Tile maps in different formats (csv, json, cybernoid see sci fly.js) and more capable... src/tilemaps. Optimise for webgl to avoid huge textures.
Grab the Frames class and use it for more advanced texture atlas handling. Support TexturePacker atlasses which use multiple images with one json file.
Calculate a normal map and graphic for a 'perfect' sphere and plug it into the balls demo.
Make a 'snooker' demo with really high quality balls.
Set up a rendering pipeline/new shader to use the position of pbSprites to get the lighting offsets, yet render them to rttTextures and feed those to the pbSprite.
Add occlusion to the spriteDLight shader (create new shaders so user has all options available).
Modify pbSprite to accept the output from user shaders == Add capability for sprites to use the render-to-texture as a source but otherwise display as currently.
Fix all canvas demos (they got left behind during the recent API changes). Improve canvas implementation to use faster, cleaner classes and interfaces.
Provide api function to permit async processing before allLoaded fires (Timer?)... for preloaders etc. Add API to simplify drawing to the texture.
Make texture dictionary handle GPU textures transparently to pbSurface etc. Assign a key when adding it then forget about the source. Try to find alternative to setting gl.viewport to the texture size... it requires everything else to be scaled by (screen size / texture size) to draw at the correct sizes.
Update rttCamera and/or multiCamera demo to use new rtt sprites.
Integrate the 'creature' drawing tricks into the primary render system with a few new API calls and a "drawing queue" system to allow the user to schedule a complicated series of drawings and system changes.
The bump shader needs to handle different bump textures for different tiles... probably the best way to do this is to have a bump texture which parallels the tile texture (all tiles in the same positions in both textures). I need to decide if I want bump mapping for wall tops (currently when it's on top of a wall it's using a flat shader for the lighting effect over-spill).

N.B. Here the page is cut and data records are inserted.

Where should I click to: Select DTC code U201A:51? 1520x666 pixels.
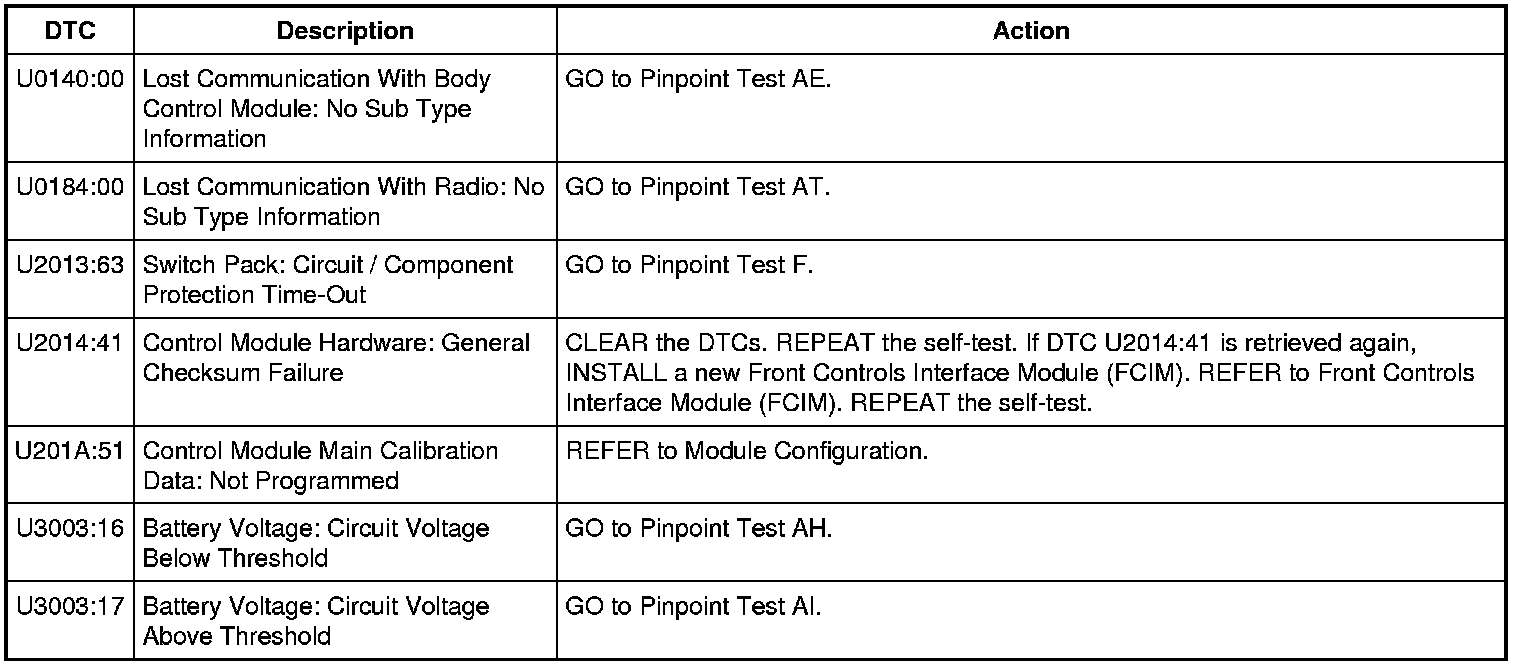pos(70,451)
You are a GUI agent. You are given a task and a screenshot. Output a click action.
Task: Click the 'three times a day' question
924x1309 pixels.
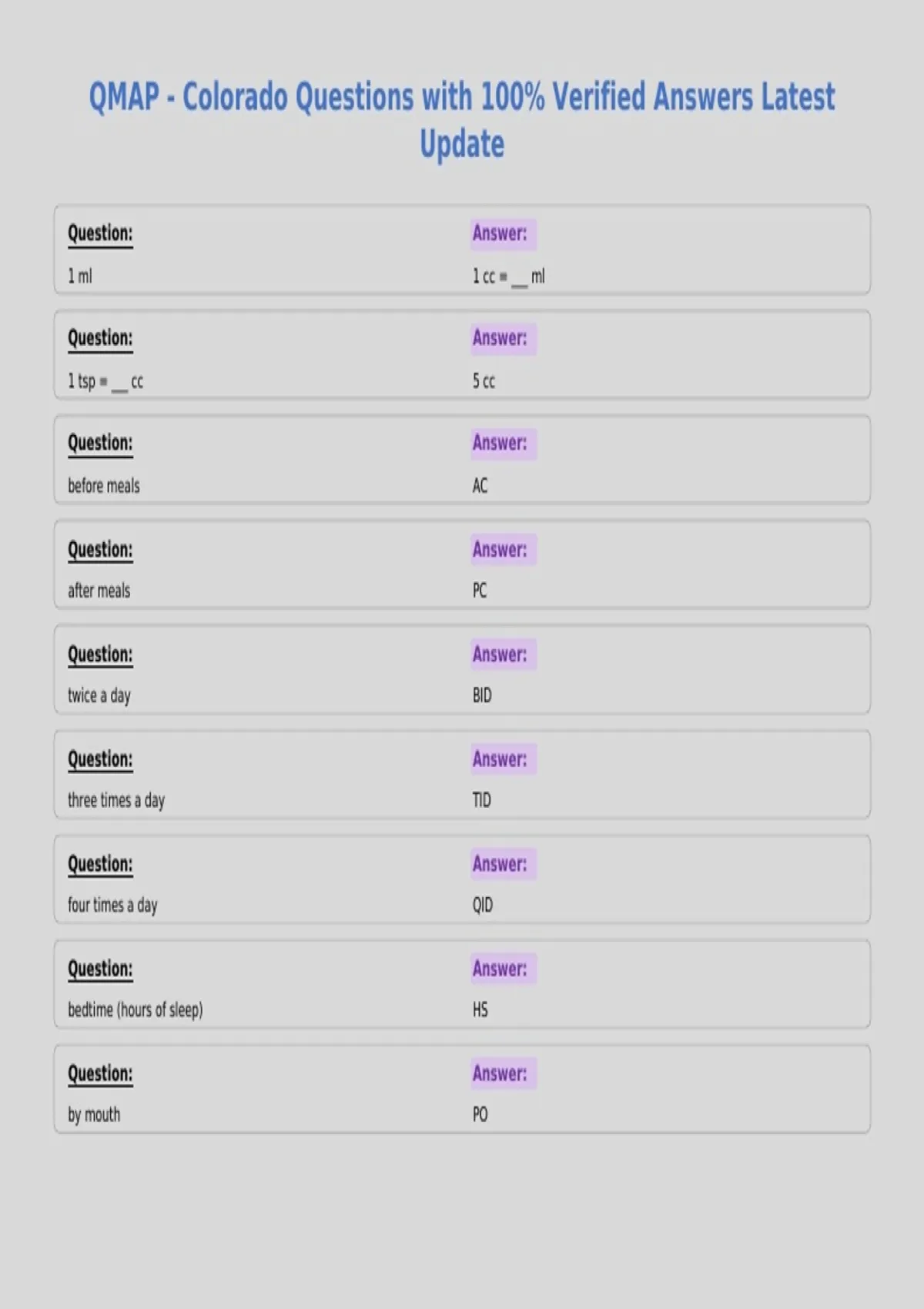click(116, 800)
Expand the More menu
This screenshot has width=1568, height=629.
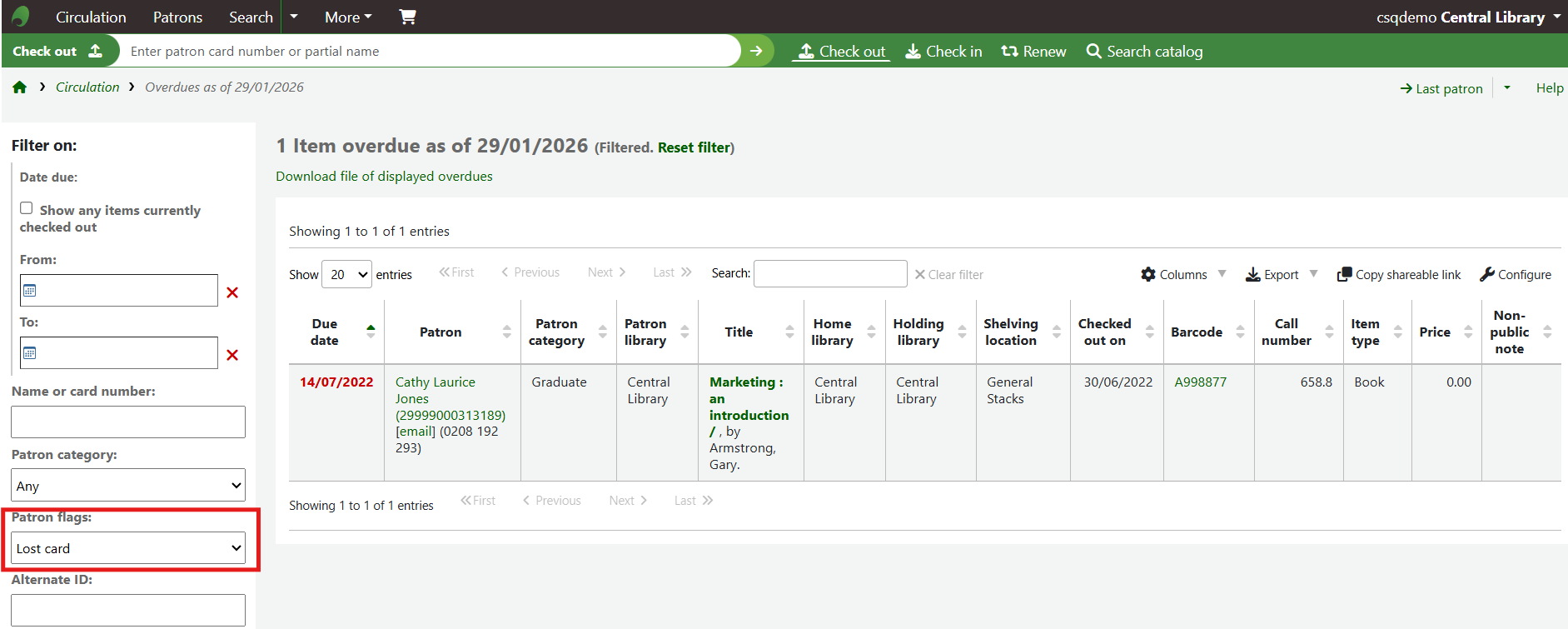348,17
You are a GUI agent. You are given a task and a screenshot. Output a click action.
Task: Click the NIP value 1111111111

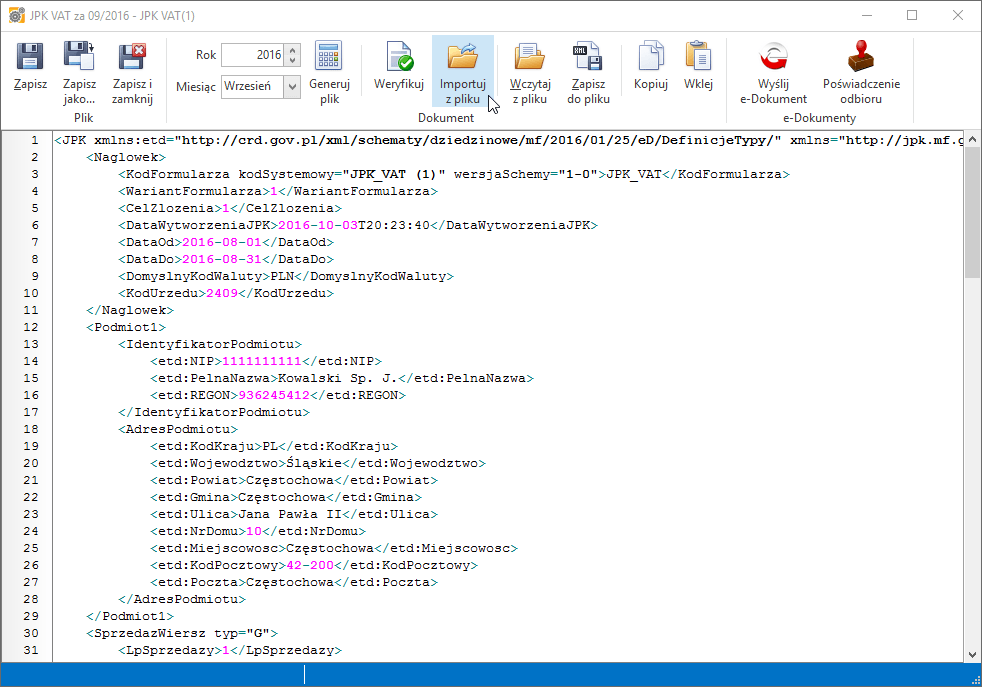click(262, 361)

The bump shader needs some work to permit a tile-map of different bump textures, currently it just tiles a single one for the whole ground area.
Explore replacing the current "super" implementation with simple prototype declarations... for derived classes specify exactly and only the functions that are derived using the prototype syntax... is it possible to call super functions this way? If this can work it'll reduce call overhead in the crucial drawing stack loops considerably.
Make a more impressive render-to-texture sprite demo... the distinguishing feature of this ability is the pre-render (otherwise it's just like cameras again... only transparent backgrounds ie. sprites...) Maybe extend the rtt camera demo to use sprites??
External tools and utilities:
Test the demos in Cocoon.
Add modification tools to the bump map editor so it's possible to edit the pseudo-3D image of the bump surface and generate the bump data image. Extend the bump map editor to use the 'b' colour component to carry further information (height or reflectivity) to improve the power of this approach. Carry those changes over into the shader code.
Look into "how to build shaders dynamically" (find a good structure) so we can have several shader effects in a single shader program and avoid the overhead of running them sequentially.
Fix the in-game bump shader (it's still shading the vertical component reversed - already fixed in the editor c# code).
Find all 'TODO' code and commit comments and: make a full list in one place; prioritise the list; start knocking things off until it's all dealt with.